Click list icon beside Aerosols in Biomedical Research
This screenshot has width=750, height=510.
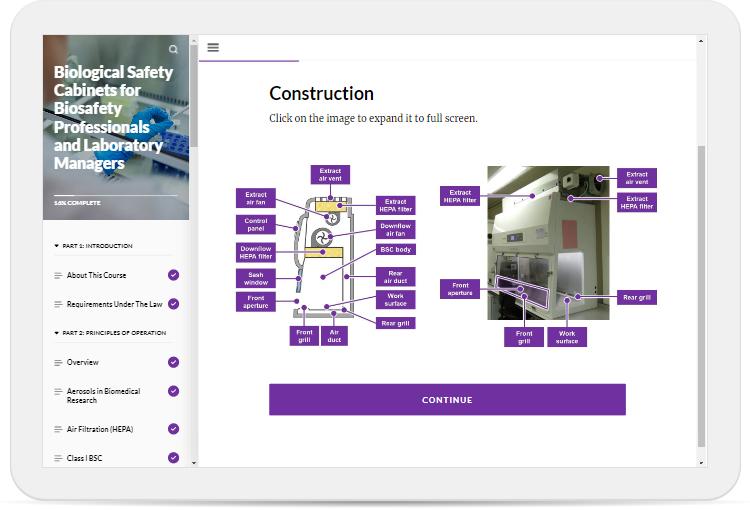click(x=58, y=392)
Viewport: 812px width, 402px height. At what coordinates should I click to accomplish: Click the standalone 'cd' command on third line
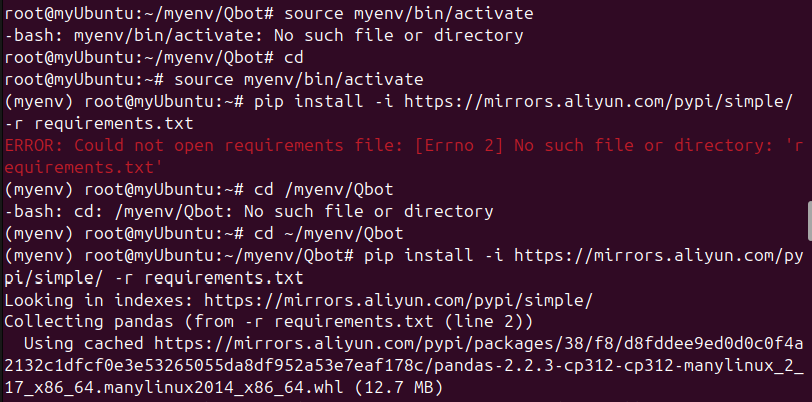[x=294, y=58]
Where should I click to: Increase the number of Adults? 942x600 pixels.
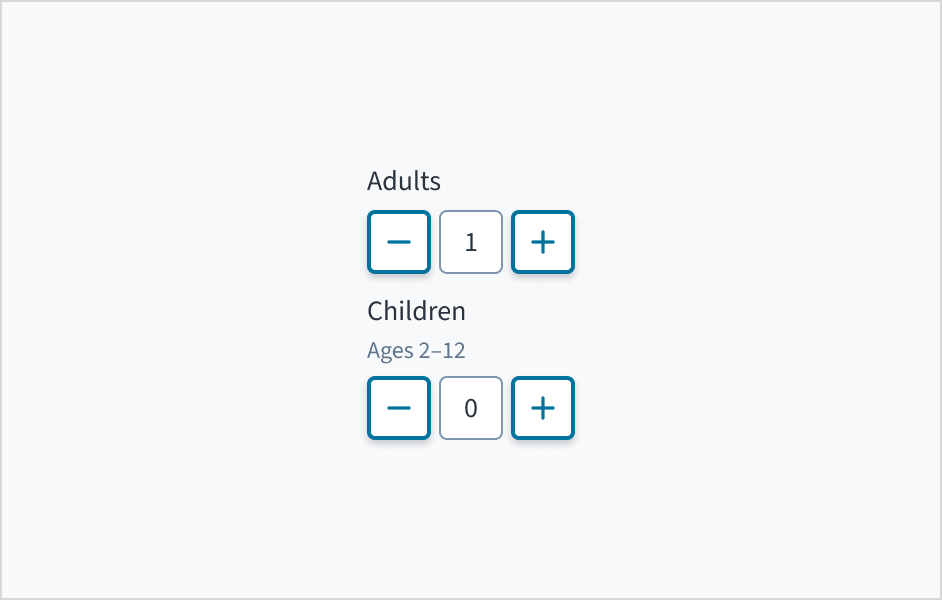[x=543, y=242]
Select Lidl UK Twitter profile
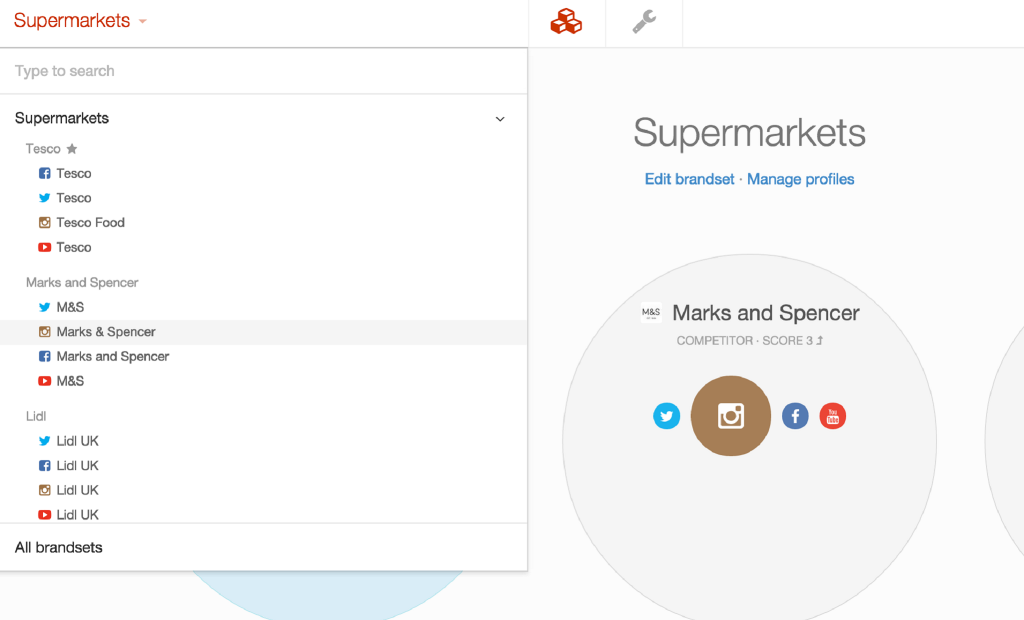 [77, 441]
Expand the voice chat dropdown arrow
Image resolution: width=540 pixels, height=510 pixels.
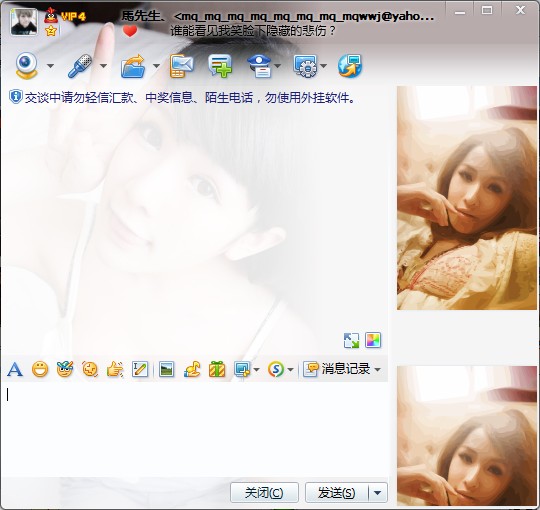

# # # # # # #

From the first line to the last, repeat the records exactly. Leave out the pictures.

**SOLUTION TO THIS PROBLEM**
Click list icon beside Aerosols in Biomedical Research
This screenshot has width=750, height=510.
click(x=58, y=392)
Viewport: 812px width, 402px height. At what coordinates should I click to accomplish: Click the standalone 'cd' command on third line
[x=294, y=58]
Where should I click to: Increase the number of Adults? 942x600 pixels.
[x=543, y=242]
Select Lidl UK Twitter profile
 [77, 441]
Expand the voice chat dropdown arrow
Image resolution: width=540 pixels, height=510 pixels.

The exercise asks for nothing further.